History of Laser Projection – P2 10/17/25 – Full Disclosure
One of the things I want to learn from this year’s LIPA Annual Meeting is the “WHO?”. I have the good fortune to have had MANY teachers and a few VERY patient backers, that stayed with it. But in the beginning, it seemed like a long shot and even though Laser Illumination has proven its many benefits over time, it had to compete for attention with a much bigger transition – that of Film to Digital. I am NOT a Laser Guy. A better moniker would have been “Vox Clemantis in Deserto”. I did believe that Laser could be applied to projection (and other applications) so studied both the addressable markets and the available technology.
But now I want to find out WHO… and WHY others believed that Laser would someday “power” (illuminate) projectors, from Giant Screen IMAX to NED A/R glasses (hat tip to fellow Oscar-winner, Barry Silverstein, who saw this coming while still inside KODAK, the dominant FILM company, and who is now guiding laser photons to the eye for Augmented Reality.) So clearly, I was only one of many (you others know who you are, but we many not).
People ask me: “What did you invent to get a Tech Oscar?” And the answer is: nothing. My role in this long march was simply to keep marching, and learning and making mistake after mistake – and telling anyone who would listen all about it. I didn’t get the title “The Laser Guy” on my business card until 2014, but by then, that was already what everyone called me.
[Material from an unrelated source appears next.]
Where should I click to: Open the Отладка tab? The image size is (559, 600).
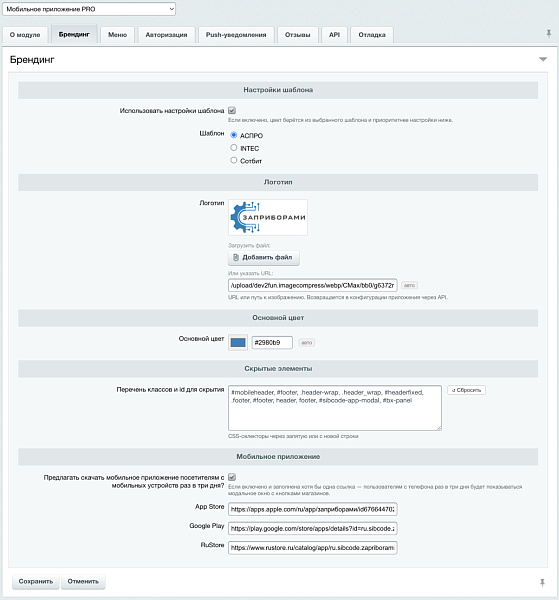(372, 35)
So why do it? Because I knew it would work and provide many creative and economic benefits. These fall into two main categories: Improved/enabled IMAGE QUALITY (IQ) and reduced OPERATING COSTS (OPS). We pitched the cost savings to investors from 2003 to 2007 and finally got Laser Light Engines (LLE) funded. Thanks to many other innovators along the way, these OPS benefits did arrive and continue to improve projection economics going forward.